Any clear answers on cannabis yet?

3 minute read

Evidence on benefits and risks is emerging from Australian trials, but the use of cannabinoids in oncology remains controversial.

Preliminary evidence has shown that medicinal cannabis can reduce chemotherapy-induced nausea and vomiting, anorexia and pain, and has anti-tumour effects, participants at the Clinical Oncology Society of Australia’s 48th Annual Scientific Meeting heard last week.

However, Associate Professor Peter Grimison, who was presenting the latest Australian clinical trials of medicinal cannabis for cancer indications, told the virtual conference that it was essential to acknowledge potential cannabis toxicities, such as sedation, dizziness and driving impairment.

“We don’t want to give a drug with adverse effects unless it helps,” said the medical oncologist at Chris O’Brien Lifehouse in Sydney.

Professor Grimison led a randomised, double-blinded, placebo-controlled trial to evaluate the effect of ​​an oral THC:CBD (tetrahydrocannabinol:cannabidiol) cannabis extract on chemotherapy-induced nausea and vomiting.

This phase 2, crossover study involved 78 patients undergoing chemotherapy and experiencing severe nausea and vomiting. Participants were randomised to receive a 1:1 THC:CBD cannabis extract or placebo over three chemotherapy cycles.

The number of participants who reached the complete response – the absence of vomiting and no use of rescue medications – was poor in both groups. But there was an 11% improvement in the cannabis group compared with the placebo.

A similar improvement was observed for other endpoints, including no vomiting, no use of rescue medications, or no significant nausea.

The crossover design allowed researchers to ask patients their preference when balancing control of nausea and vomiting, and other side effects. “The overwhelming preference in 83% of patients was that they preferred cannabis to placebo,” said Professor Grimison.

The researchers did not observe an increase in chemotherapy toxicity or serious adverse events attributed to the cannabis extract.

Another phase 2 randomised clinical trial assessed the tolerability of two different ratios of medicinal cannabis in 88 patients diagnosed with high-grade glioma.

Participants were randomised to receive a 1:1 or a 4:1 THC:CBD oil-based cannabis extract.
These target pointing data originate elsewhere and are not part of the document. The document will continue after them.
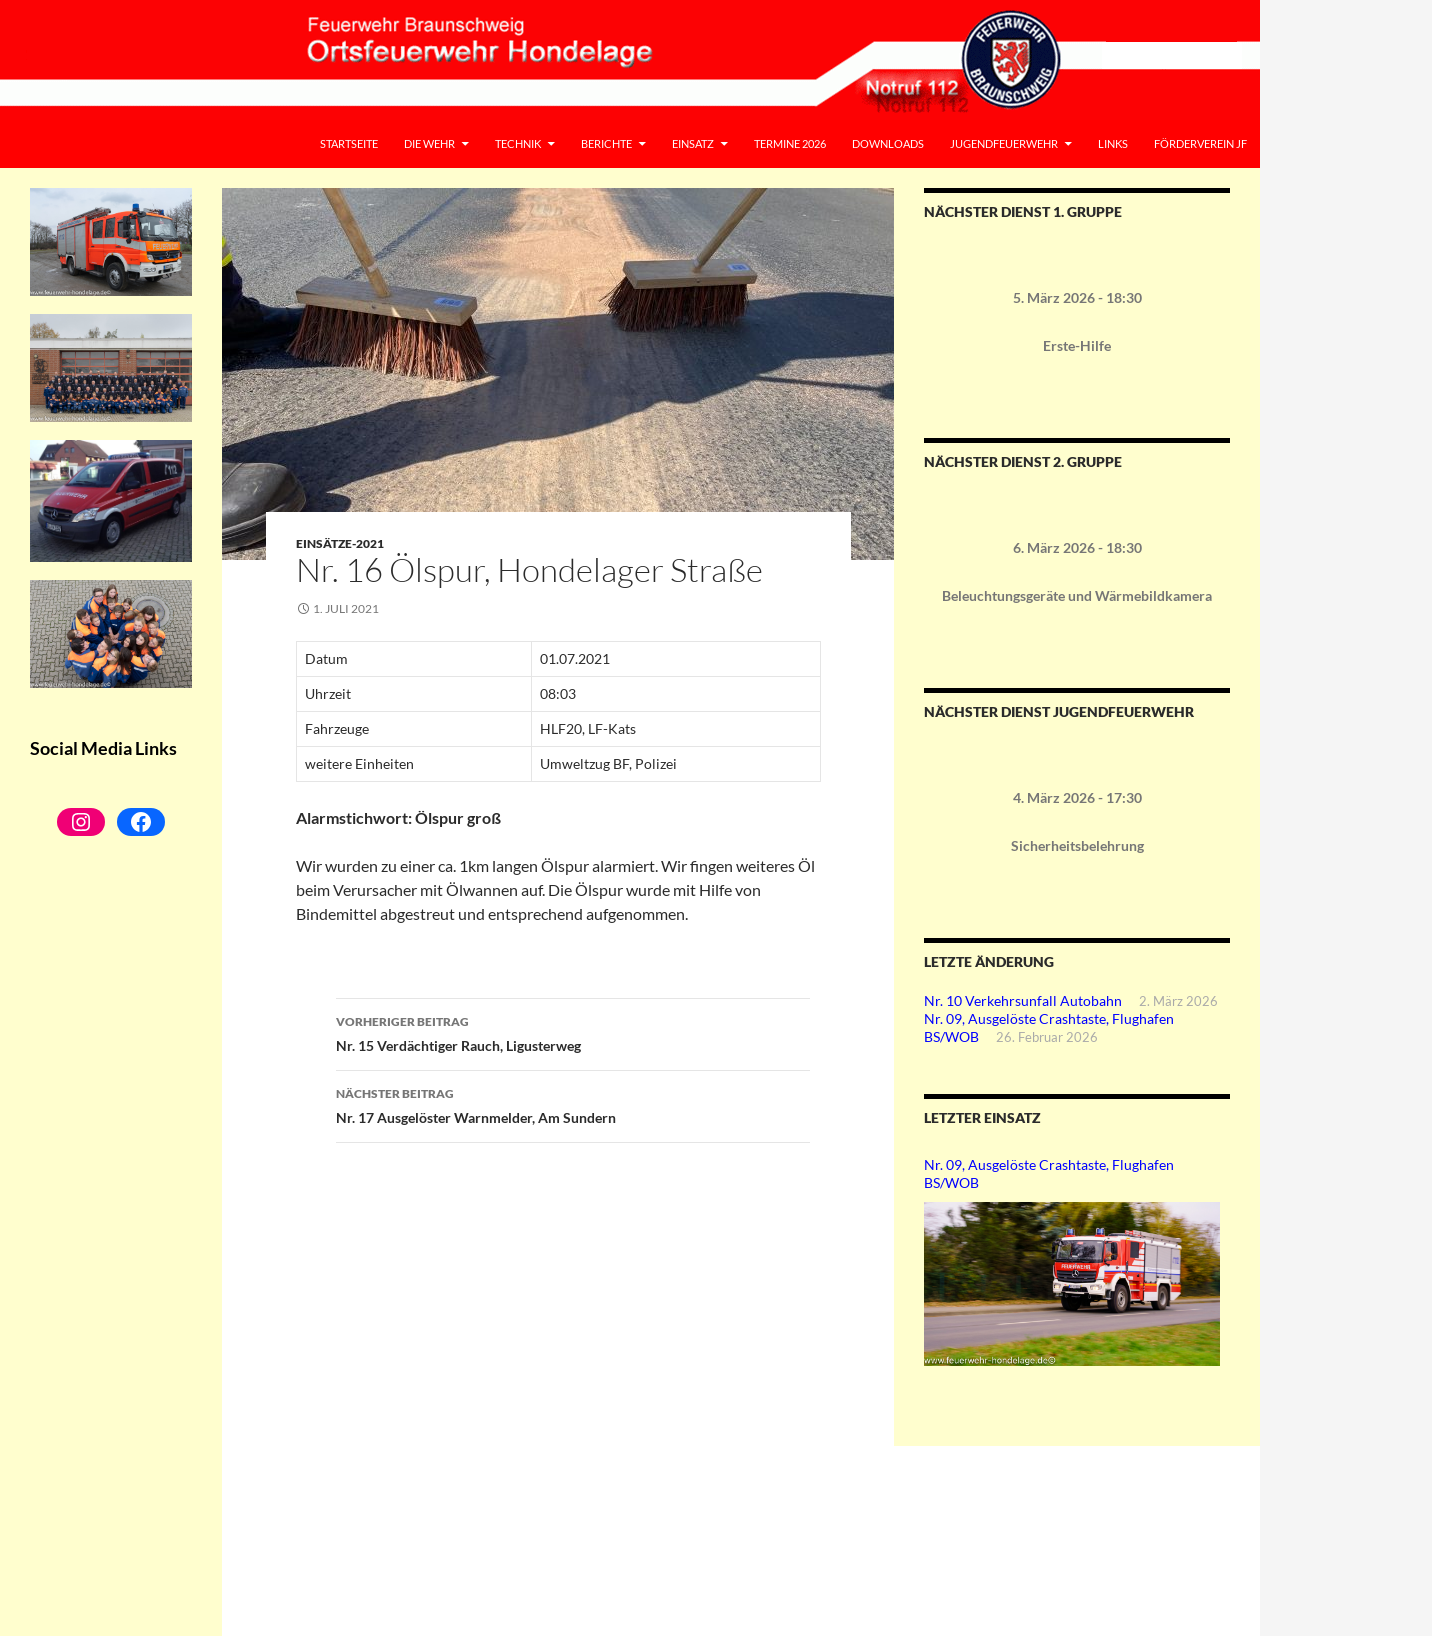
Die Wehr (429, 143)
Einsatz (693, 143)
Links (1113, 143)
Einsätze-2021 (340, 543)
The 1:1 ratio was well tolerated and improved sleep, functional wellbeing and quality of life.

In collaboration with Maastricht University in the Netherlands, researchers at The University of Sydney assessed the effect of THC and CBD on driving performance in a randomised clinical trial.

In this crossover study, 26 healthy participants underwent on-road driving tests following vaporised consumption of CBD, THC, a THC:CBD mix or placebo.
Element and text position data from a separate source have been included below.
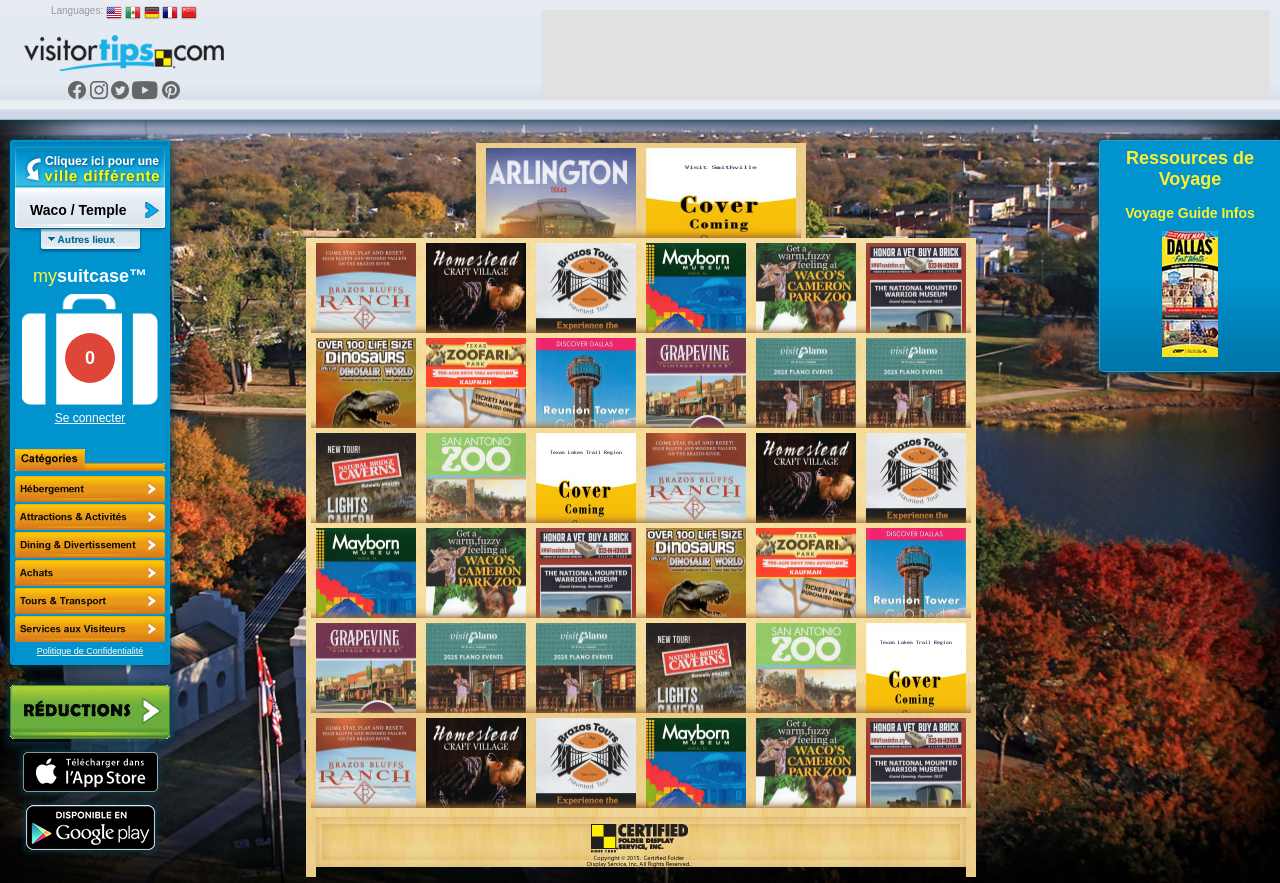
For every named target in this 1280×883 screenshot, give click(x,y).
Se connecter (90, 418)
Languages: (77, 10)
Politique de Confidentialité (90, 651)
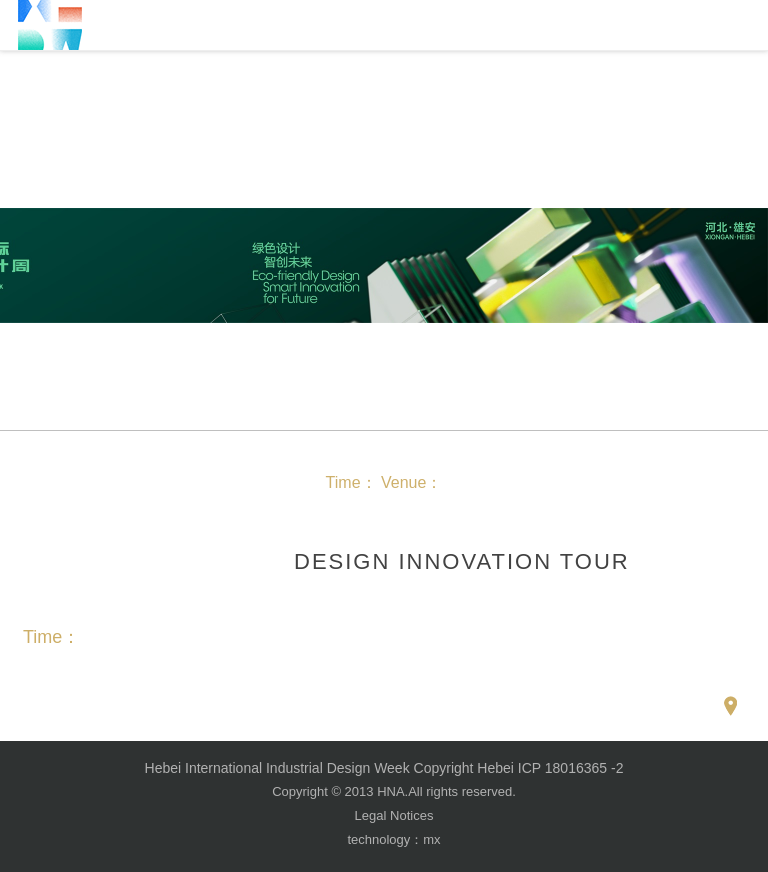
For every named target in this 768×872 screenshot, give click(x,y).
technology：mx (393, 839)
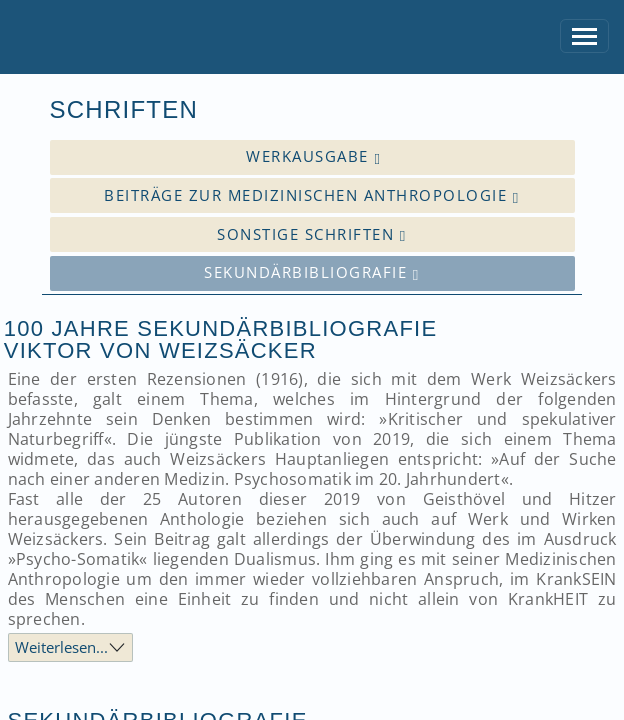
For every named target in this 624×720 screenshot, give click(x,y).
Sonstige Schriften (311, 234)
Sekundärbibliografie (311, 272)
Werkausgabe (313, 156)
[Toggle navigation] (585, 36)
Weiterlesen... (61, 647)
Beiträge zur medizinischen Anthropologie (311, 195)
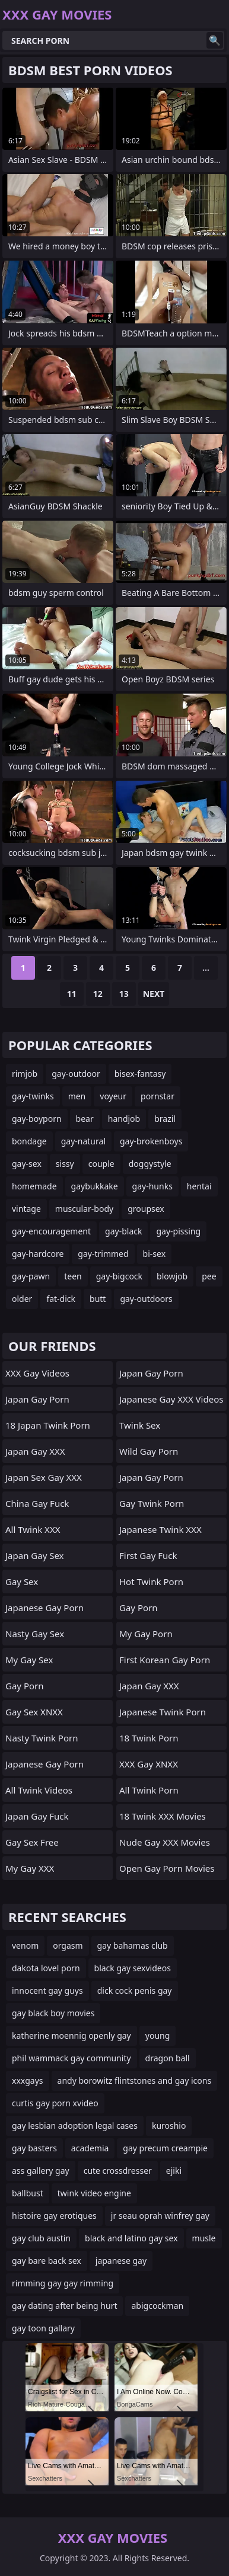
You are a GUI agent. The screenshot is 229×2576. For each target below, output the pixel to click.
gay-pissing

Researchers observed a significant increase in lane weaving when participants consumed THC or THC:CBD mix 40 to 100 minutes before the driving test. However, four hours after vaporising cannabis, they showed no driving impairment.
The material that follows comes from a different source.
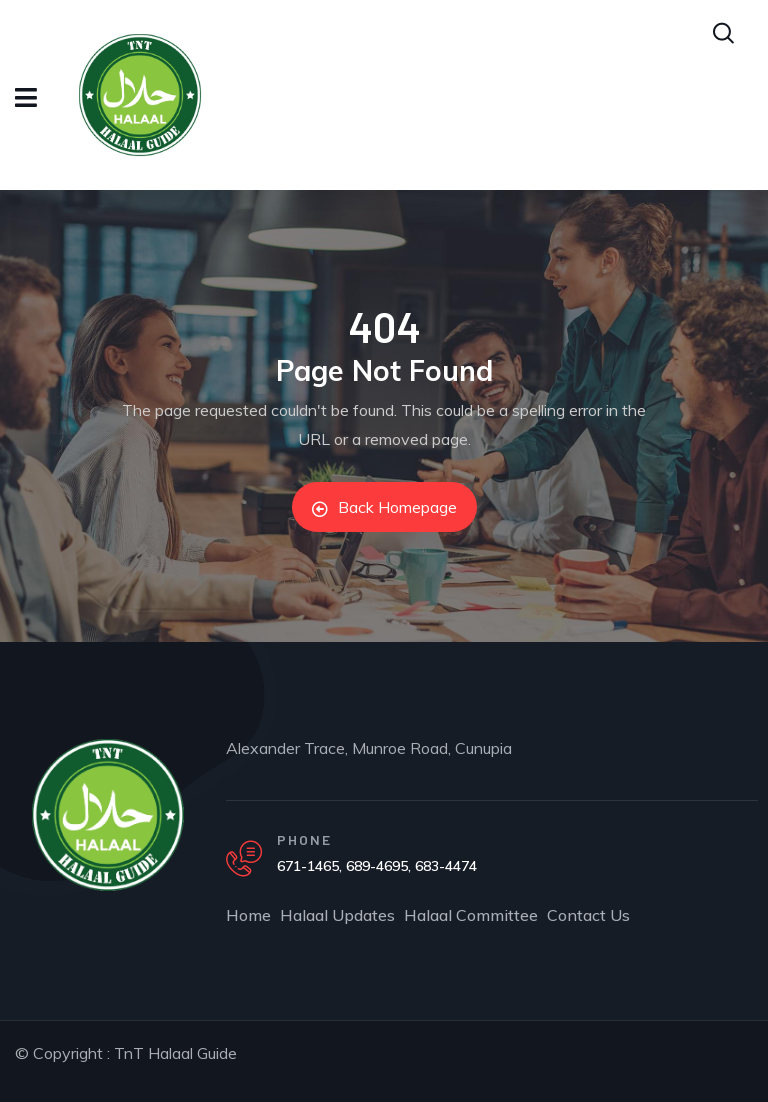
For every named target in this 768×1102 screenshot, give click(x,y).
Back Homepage (384, 507)
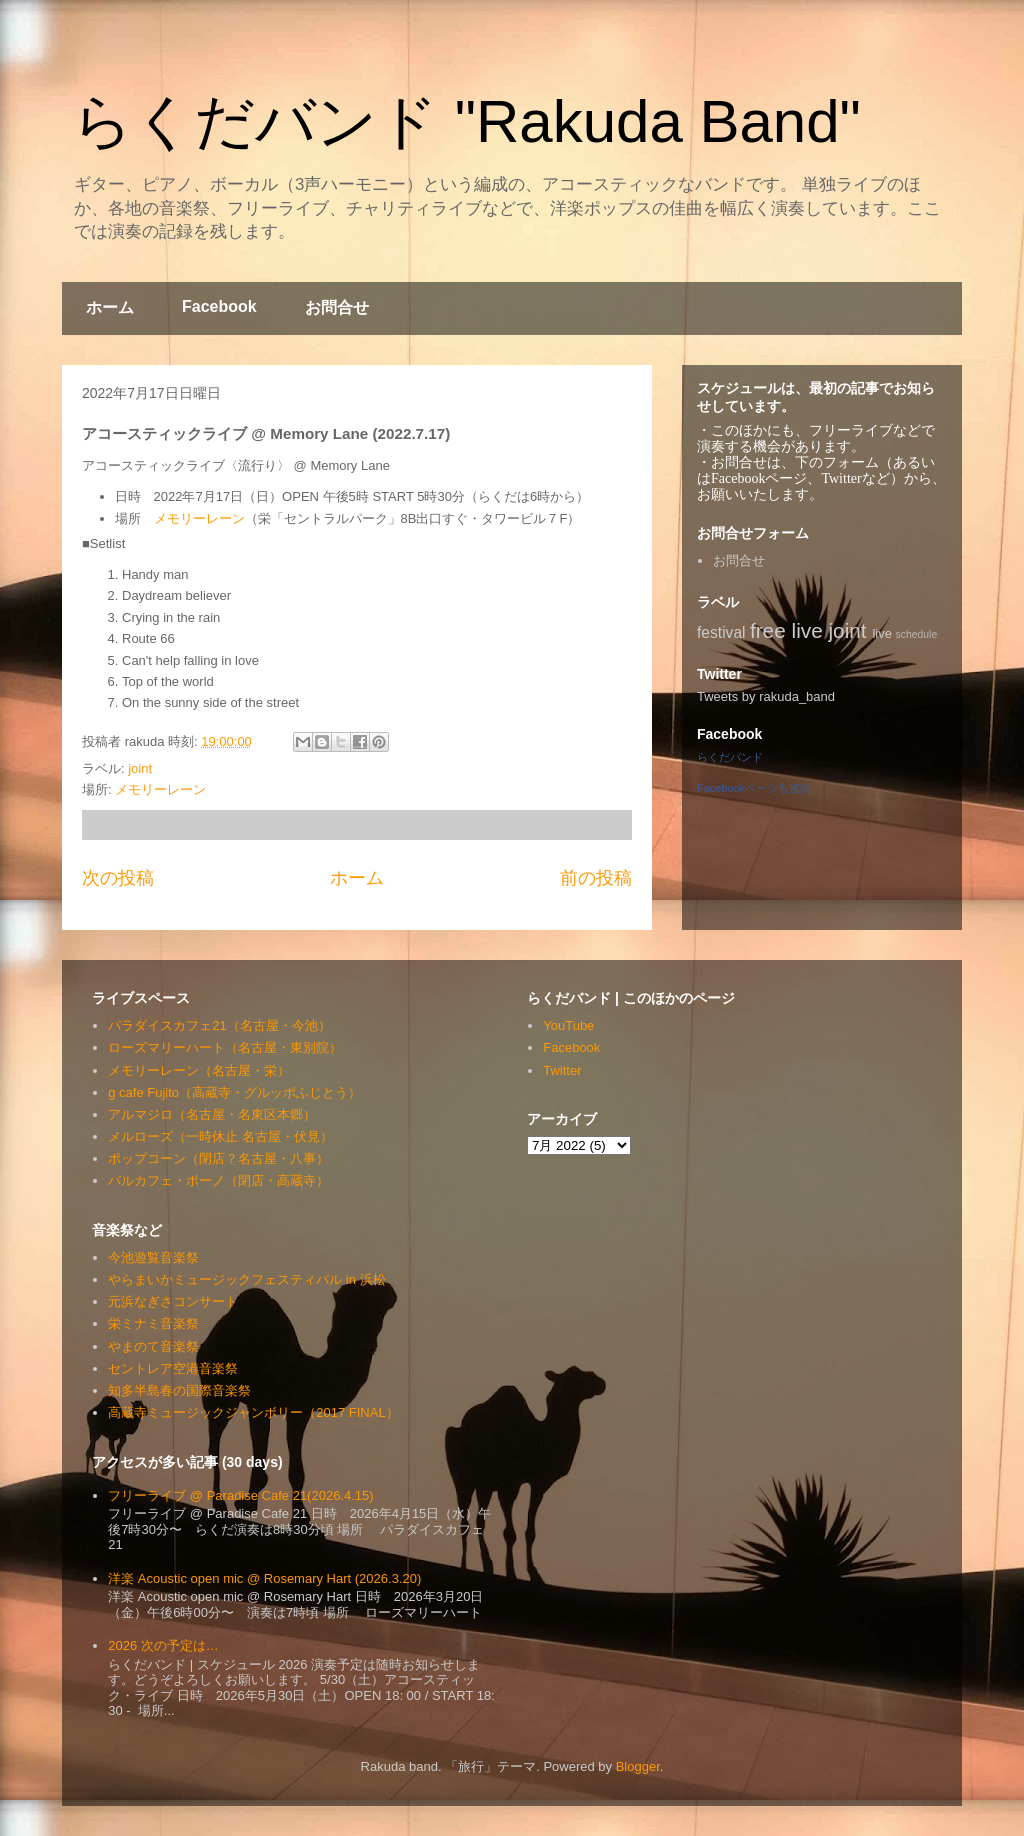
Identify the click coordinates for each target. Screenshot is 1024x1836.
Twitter (562, 1070)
Professor Grimison said that high-quality evidence on medicinal cannabis efficacy and safety from robust trials such as these could support TGA approval of more products and give health practitioners more confidence in prescribing them.

“The system is driven by a lot of anecdotal reports and commercial imperatives, more so than evidence, and there is still high use of non-sanctioned products in Australia,” he said.

“But clinical trials can also provide high-quality evidence for discouraging the use of medicinal cannabis where it’s shown not to be effective, and not using a toxic drug unless it’s beneficial.”